Aurora Heads To Market To Raise A New Fund

Aurora Capital, the Los Angeles-based buyout shop with about $2 billion under management, is preparing now to raise its latest fund, a source told sister Web site peHub. The firm became embroiled earlier this year in the California Public Employees’ Retirement System pay-to-play scandal when investment staff told auditors that former pension CEO Federico Buenrostro Jr. steered funding to Aurora Capital. The firm has been dependent on CalPERS for substantial portions of its prior funds, according to pension data.

The source declined to talk about the size of the fund or its timeline for completion. But looking back at past Aurora Capital vehicles, this fifth fund could be the one that crosses the $1 billion mark. Prior Aurora Capital funds have been pools of $900 million (2005), $765 million (1998), $220 million (1994) and $150 million (1991), peHub’s source said. Generally, the private equity firm does not publicize its fund values.
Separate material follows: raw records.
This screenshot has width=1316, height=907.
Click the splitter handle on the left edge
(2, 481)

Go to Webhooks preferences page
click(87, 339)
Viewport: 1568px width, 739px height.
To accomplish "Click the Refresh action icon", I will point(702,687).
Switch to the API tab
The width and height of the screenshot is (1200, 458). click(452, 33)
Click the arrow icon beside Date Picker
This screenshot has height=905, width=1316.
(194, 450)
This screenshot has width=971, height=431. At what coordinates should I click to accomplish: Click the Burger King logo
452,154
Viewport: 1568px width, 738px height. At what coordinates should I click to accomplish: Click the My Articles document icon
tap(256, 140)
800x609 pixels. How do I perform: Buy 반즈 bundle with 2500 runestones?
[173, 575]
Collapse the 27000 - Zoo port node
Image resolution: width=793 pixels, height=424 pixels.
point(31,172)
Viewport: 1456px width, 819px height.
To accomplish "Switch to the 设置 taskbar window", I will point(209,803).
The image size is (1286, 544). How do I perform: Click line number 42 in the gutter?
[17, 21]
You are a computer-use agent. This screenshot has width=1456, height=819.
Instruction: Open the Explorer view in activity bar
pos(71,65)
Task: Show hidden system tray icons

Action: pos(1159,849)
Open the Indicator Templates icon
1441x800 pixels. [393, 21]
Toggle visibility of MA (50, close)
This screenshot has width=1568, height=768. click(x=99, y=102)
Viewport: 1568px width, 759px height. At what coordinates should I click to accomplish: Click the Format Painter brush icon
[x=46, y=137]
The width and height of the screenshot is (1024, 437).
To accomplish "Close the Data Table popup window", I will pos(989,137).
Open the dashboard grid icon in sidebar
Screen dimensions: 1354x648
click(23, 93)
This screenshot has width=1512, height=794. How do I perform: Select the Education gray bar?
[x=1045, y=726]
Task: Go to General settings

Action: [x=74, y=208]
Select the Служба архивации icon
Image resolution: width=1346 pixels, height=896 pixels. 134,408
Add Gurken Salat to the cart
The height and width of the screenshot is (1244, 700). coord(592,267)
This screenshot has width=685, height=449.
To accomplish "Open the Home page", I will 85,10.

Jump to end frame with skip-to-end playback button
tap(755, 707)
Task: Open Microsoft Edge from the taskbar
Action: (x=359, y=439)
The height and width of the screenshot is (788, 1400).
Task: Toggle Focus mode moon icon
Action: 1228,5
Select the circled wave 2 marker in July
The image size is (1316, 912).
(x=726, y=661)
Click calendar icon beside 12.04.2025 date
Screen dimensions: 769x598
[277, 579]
CalPERS has been a substantial contributor to Aurora Capital. The pension backed the 1994 fund with $25 million, according to published data, committed $75 million to the follow-up fund and then doubled down with a $150 million commitment in the most recent, $900 million fund. The most recent CalPERS data, current as of year-end, says that for the three investments, net IRR was 7.7 percent, 4.9 percent and 13.5 percent, consecutively. For those same three consecutive funds, investment multiples repaid to CalPERS were 1.4x, 1.4x and 1.3x.

While the figures are positive, they do not reflect superior performance. Every fall Buyouts evaluates global buyout fund performance (those with vintage years ranging from 1981 to 2005); in its most recent analysis, the magazine determined median performers generated a multiple of 1.5x and a median IRR of 12.1 percent. (That said, performance tends to vary according to fund vintage year.)

Aurora Capital typically invests in manufacturing companies, distribution and services. The firm recently expanded portfolio company RecoverCare through its 2009 merger with MedaSTAT USA; the company continues to seek out acquisition targets.

Aurora Capital has also been an active seller in the run-up to its fundraising. This week, the firm dealt its Anthony International after a hold of about seven years to Avista Capital Partners. Last year, the firm took Douglas Dynamics, which makes snow plows and related equipment, public on the NYSE; since its debut in May 2010, shares are up more than 33 percent. In late November of last year, Aurora Capital’s Porex Corp. sold its surgical division to listed medical technology company Stryker Corp., and the firm’s NuCO2, which provides beverage-grade carbon dioxide to restaurants and hospitality companies, has filed for a still-pending IPO.

Aurora Capital declined to comment on the fundraising, as did one of its partners, Gerald Parsky. However, Parsky told peHub that the firm’s investment strategy has it putting 45 percent to 50 percent of the needed equity into deals itself, and that it generally seeks out LBOs with enterprise values ranging from $150 million to $1 billion.

“We are at the low end of the risk profile for PE firms because we buy stable businesses… [that] are not dependent on leverage or cyclicality,” he says.

CalPERS also backed Aurora Capital’s 2007 Resurgence Fund, which operates separately from its private equity funds. It focuses on control investments, turnaround plays and investing in distressed debt. That fund, according to CalPERS figures, returned 17.2 percent and generated an investment multiple of 1.2x as of year-end.

Regarding fund performance, which was publicized by CalPERS Tuesday, a representative for Aurora stated: “Aurora notes that the Resurgence fund investment has achieved an annualized return of approximately 39% from September 2007 through December 31, 2010. Aurora is proud of these returns.”

Regarding Aurora Capital’s inclusion within the Steptoe & Johnson CalPERS report, the private equity firm quoted the report, through a representative: “Despite these actions by Buenrostro, the [CalPERS] investment staff appears to have evaluated these proposals on their merits independently from his overtures, and we understand that the fund investment that was made has, to date, fared well.”

Regarding the CalPERS’s participation in existing, as well as future funds, the private equity firm said: “CalPERS remains an investor in both Resurgence and previous private equity funds. It would be inappropriate to speculate about future funds or comment on investor decisions.”